Private equity firm TPG Capital yesterday raised its buyout cash offer for Exactech Inc to $737 million and the board of the US-based medical device maker agreed to the amended terms, saying the offer was in the best interests of shareholders.
Florida-based Exactech said that TPG Capital raised its offer to $49.25 per share, an increase of 17.3 per cent to its 23 October offer of $42 per share.
The sweetener came after Exactech received an unsolicited bid from another private equity firm, according to company's securities filings.
Following the announcement of TPG Capital's revised offer, the company's stock closed up by 19 per cent at $50.42.
Exactech's founders, CEO and other management shareholders have agreed with TPG to vote their collective 18.8 per cent of the company's stock to the revised offer.

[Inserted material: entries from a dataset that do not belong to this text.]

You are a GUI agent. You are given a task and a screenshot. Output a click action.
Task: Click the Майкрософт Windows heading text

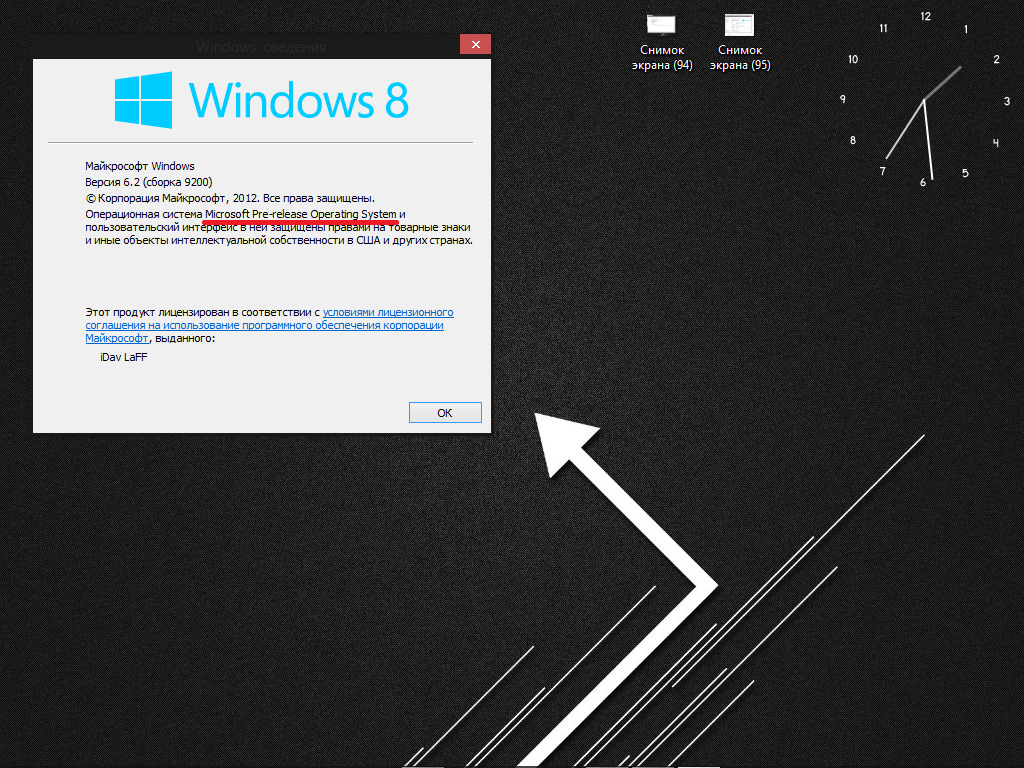click(139, 166)
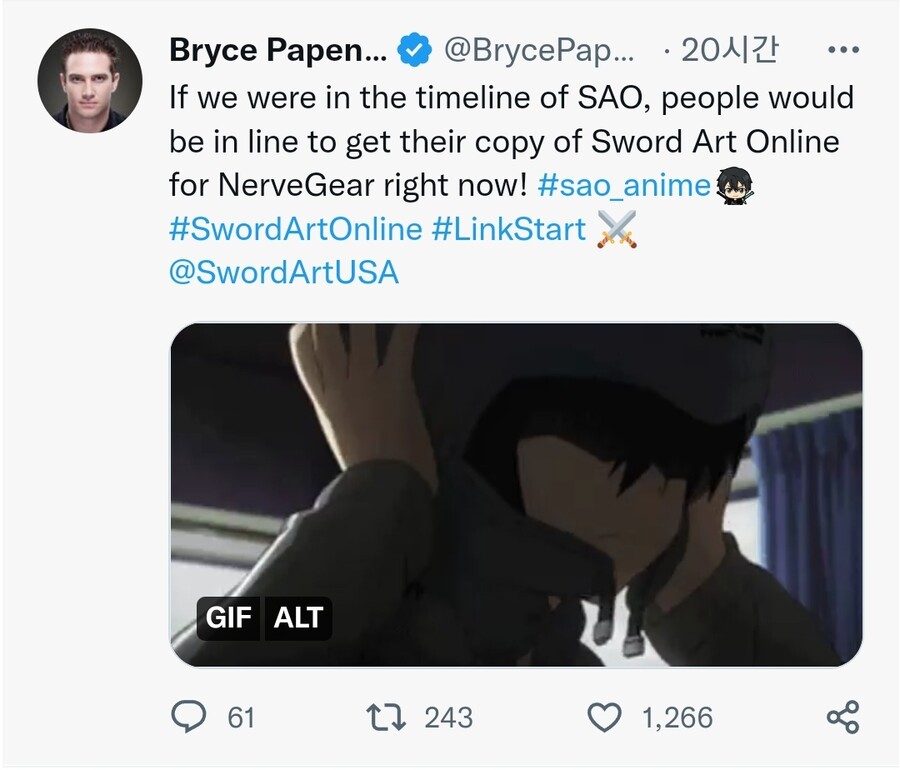Screen dimensions: 900x770
Task: Show the ALT description badge
Action: coord(298,618)
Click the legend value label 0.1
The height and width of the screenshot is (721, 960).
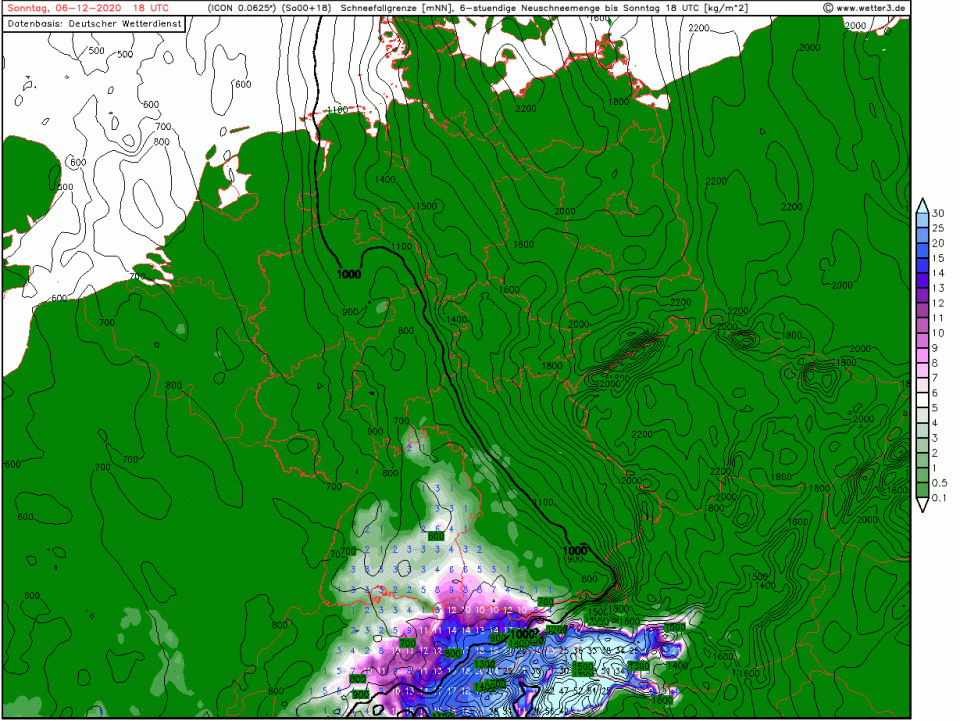point(941,498)
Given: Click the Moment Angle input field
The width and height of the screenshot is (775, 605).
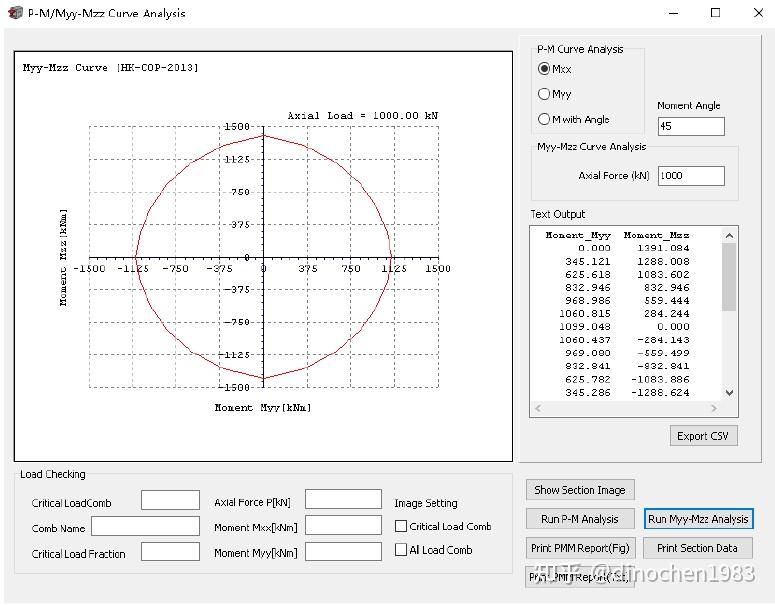Looking at the screenshot, I should [x=690, y=126].
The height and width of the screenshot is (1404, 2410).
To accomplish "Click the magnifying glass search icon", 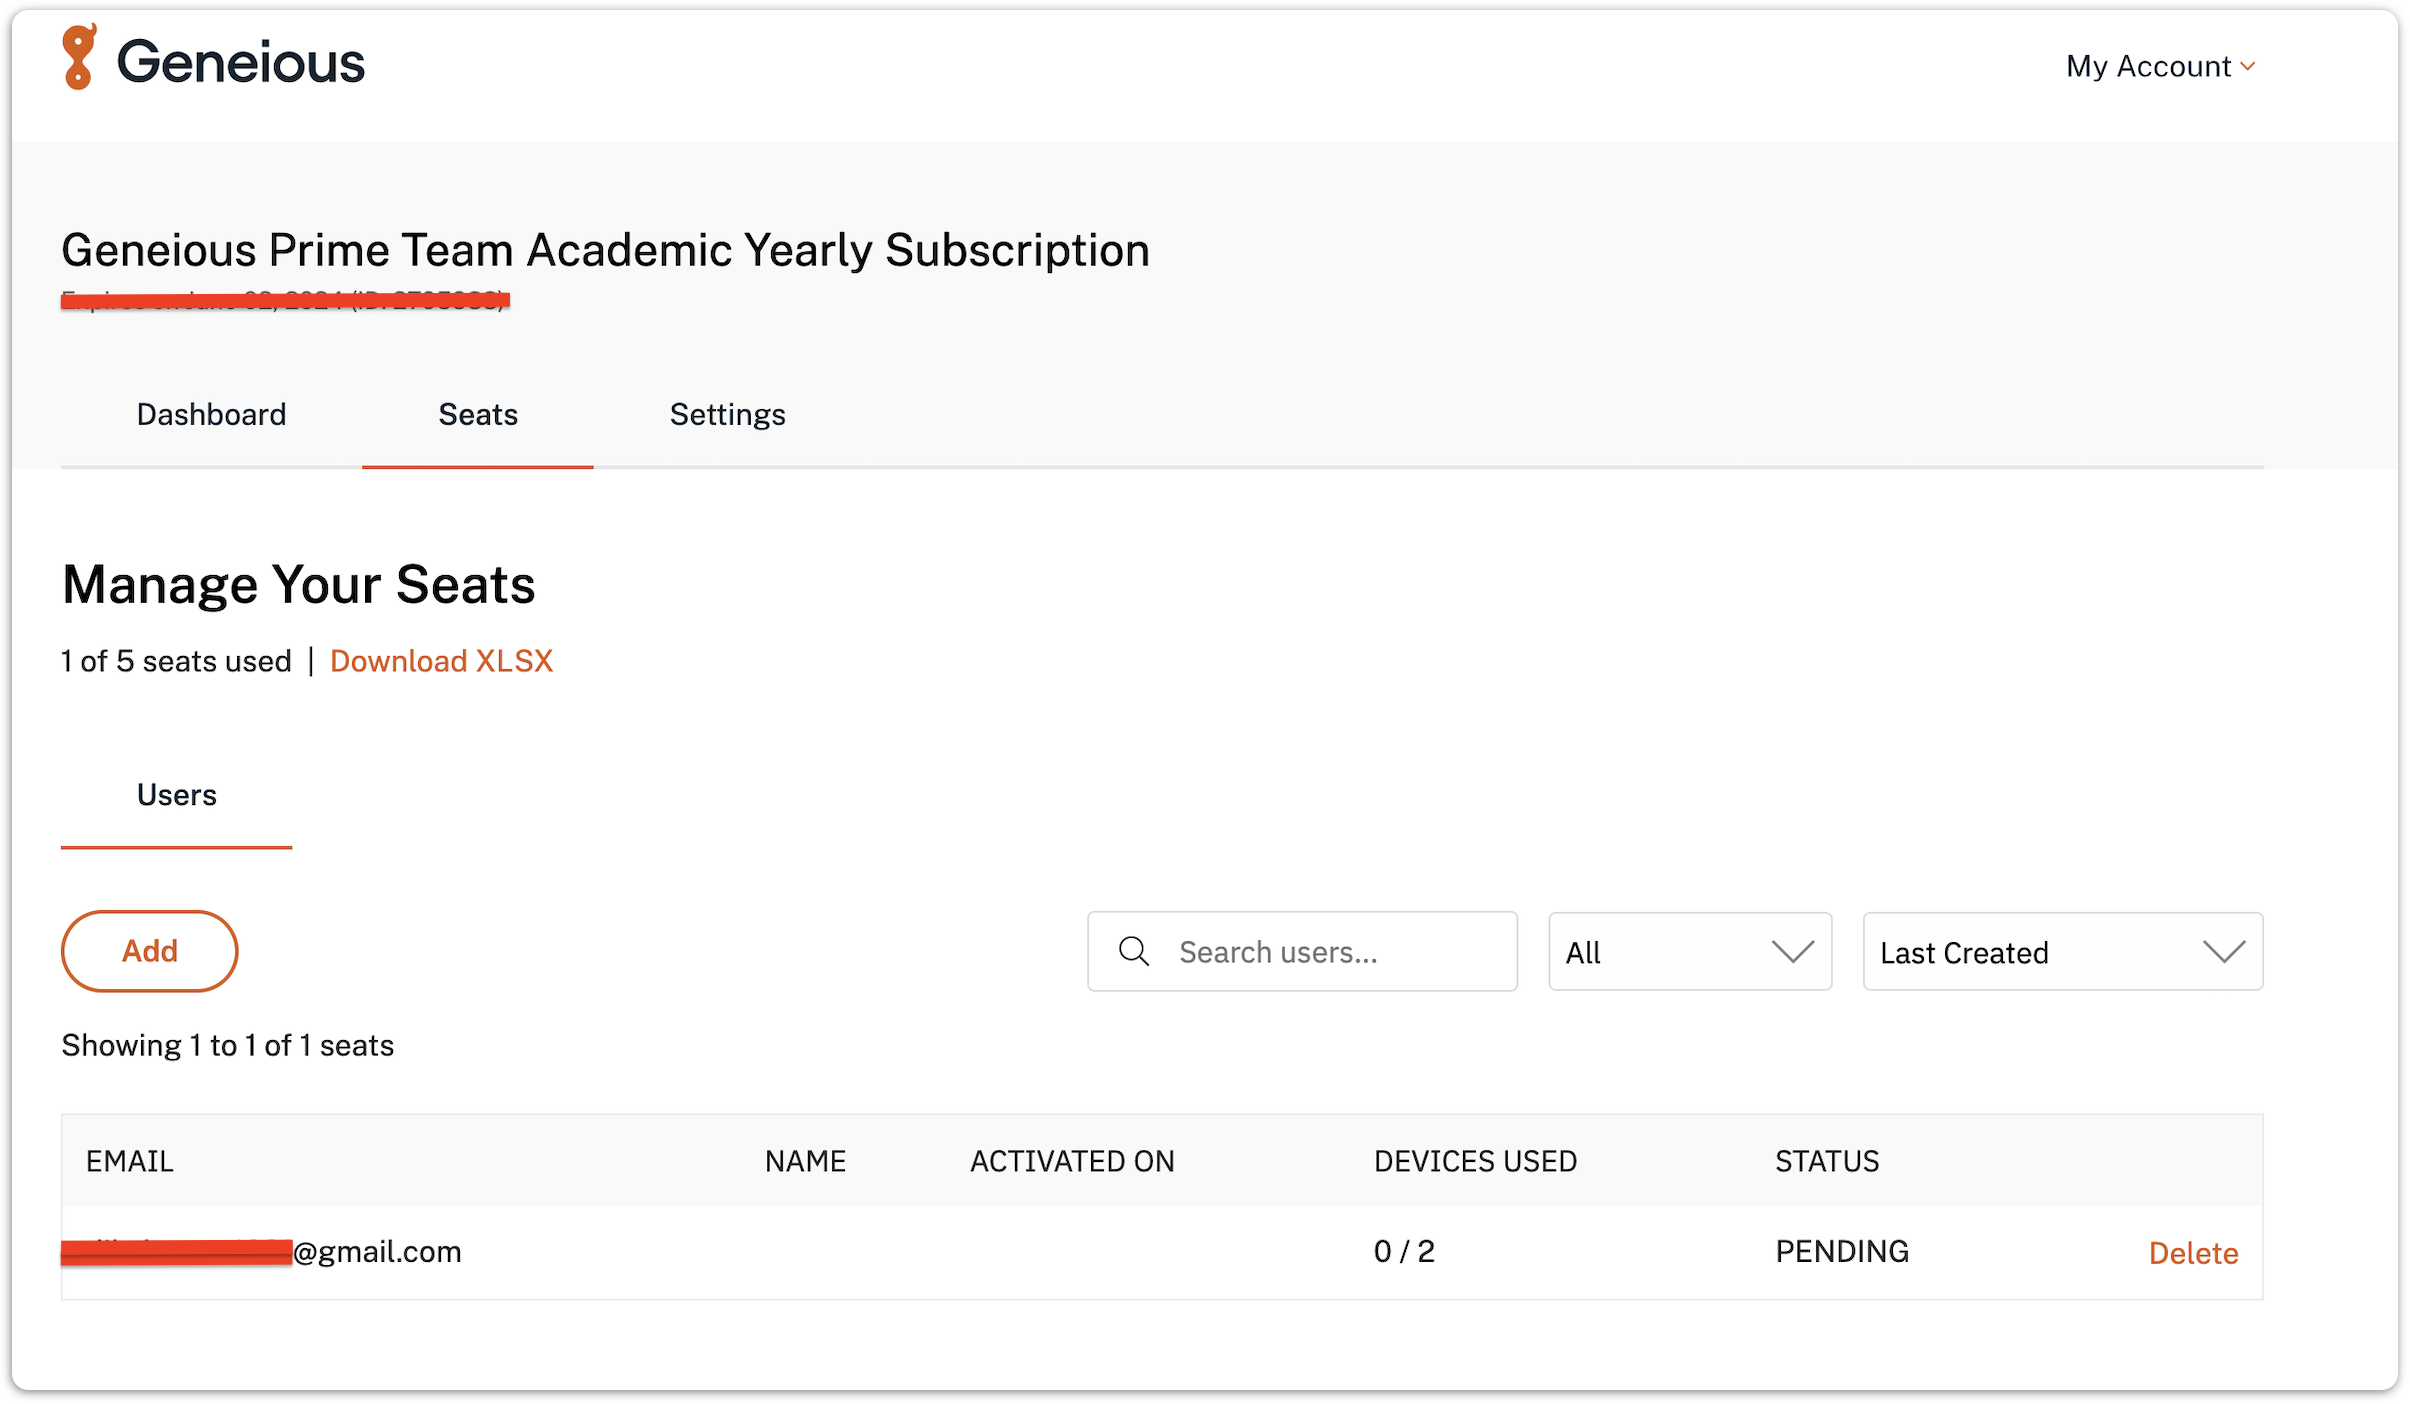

TPG has arranged fully committed equity financing and there is no financing condition for the acquisition, which is expected to close during the first quarter of 2018.
Exactech was founded in 1985 by orthopedic surgeon Dr. Bill Petty, his wife Betty and biochemical engineer Gary Miller, PhD.
Based in Gainesville, Florida, Exactech develops and markets orthopaedic implant devices, related surgical instruments and biologic materials and services to hospitals and physicians.
Exactech's orthopaedic products are used in the restoration of bones and joints that have deteriorated as a result of injury or diseases such as arthritis.
It employs more than 700 people and markets its products in the US, and to more than 30 markets in Europe, Latin America, Asia and the Pacific.